# EXPLORE THE MATERIAL
A: Answer the following about the passage, one answer per line:
(i) What does the abbreviation SVA stand for?
(ii) In which processor core did GPT4-generated SVA expose a bug that the prior work's evaluation missed?
(iii) What functionally correct design did the LLM generate after a few iterations of feedback?
B: Rewrite the passage between "Engineers in Princeton" and "a few iterations.", inclusive, replacing "FIFO queue" with "circular buffer".
Start of PASSAGE
Using LLMs to Facilitate Formal Verification of RTL

cross-posted from: https://discuss.tchncs.de/post/3979328

Engineers in Princeton managed to train GPT4 and extend AutoSVA to generate SVA (systemverilog assertions) from buggy RTL and functionality description. SVA is widely used to verify digital design for ASIC and FPGAs. AutoSVA2, which extends open-source AutoSVA, improves the flow to generate SVA from English description. LLM was trained in multiple iterations to generate SVA with correct syntax, which is something GPT fails to do by itself. Authors argue that GPT’s “creativity” allows it to write correct assertion even from a buggy RTL. Later authors used this tool to write RTL from scratch as well. RTL written by GPT was tested against the SVA generated by this tool, and SVA corrected by an engineer was fed back to LLM, which generated functionally correct FIFO queue in a few iterations.

Abstract—Formal property verification (FPV) has existed for decades and has been shown to be effective at finding intricate RTL bugs. However, formal properties, such as those written as SystemVerilog Assertions (SVA), are time-consuming and error- prone to write, even for experienced users. Prior work has attempted to lighten this burden by raising the abstraction level so that SVA is generated from high-level specifications. However, this does not eliminate the manual effort of reasoning and writing about the detailed hardware behavior. Motivated by the increased need for FPV in the era of heterogeneous hardware and the advances in large language models (LLMs), we set out to explore whether LLMs can capture RTL behavior and generate correct SVA properties. First, we design an FPV-based evaluation framework that measures the correctness and completeness of SVA. Then, we evaluate GPT4 iteratively to craft the set of syntax and semantic rules needed to prompt it toward creating better SVA. We extend the open-source AutoSVA framework by integrating our improved GPT4-based flow to generate safety properties, in addition to facilitating their existing flow for liveness properties. Lastly, our use cases evaluate (1) the FPV coverage of GPT4-generated SVA on complex open-source RTL and (2) using generated SVA to prompt GPT4 to create RTL from scratch. Through these experiments, we find that GPT4 can generate correct SVA even for flawed RTL—without mirroring design errors. Particularly, it generated SVA that exposed a bug in the RISC-V CVA6 core that eluded the prior work’s evaluation.
End of PASSAGE
Start of SUPPLIED DATA
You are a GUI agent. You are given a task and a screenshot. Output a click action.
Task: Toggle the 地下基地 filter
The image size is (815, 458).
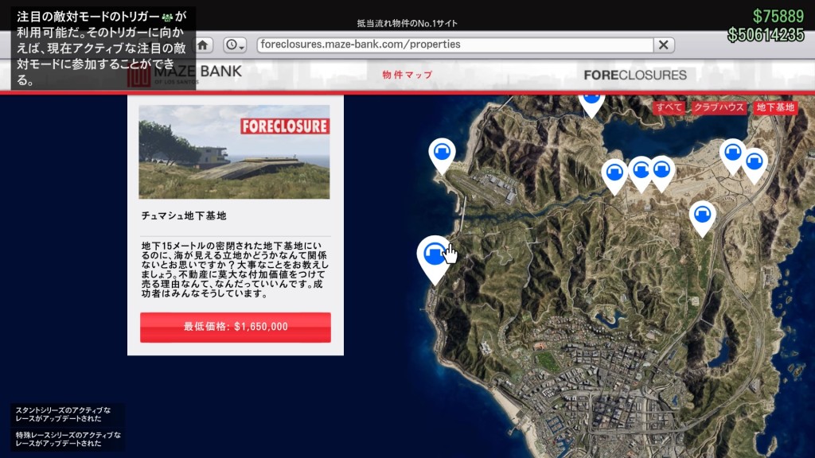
End of SUPPLIED DATA
# OUTPUTS BY TASK
A:
(i) SystemVerilog Assertions
(ii) The RISC-V CVA6 core
(iii) A FIFO queue

B:
Engineers in Princeton managed to train GPT4 and extend AutoSVA to generate SVA (systemverilog assertions) from buggy RTL and functionality description. SVA is widely used to verify digital design for ASIC and FPGAs. AutoSVA2, which extends open-source AutoSVA, improves the flow to generate SVA from English description. LLM was trained in multiple iterations to generate SVA with correct syntax, which is something GPT fails to do by itself. Authors argue that GPT’s “creativity” allows it to write correct assertion even from a buggy RTL. Later authors used this tool to write RTL from scratch as well. RTL written by GPT was tested against the SVA generated by this tool, and SVA corrected by an engineer was fed back to LLM, which generated functionally correct circular buffer in a few iterations.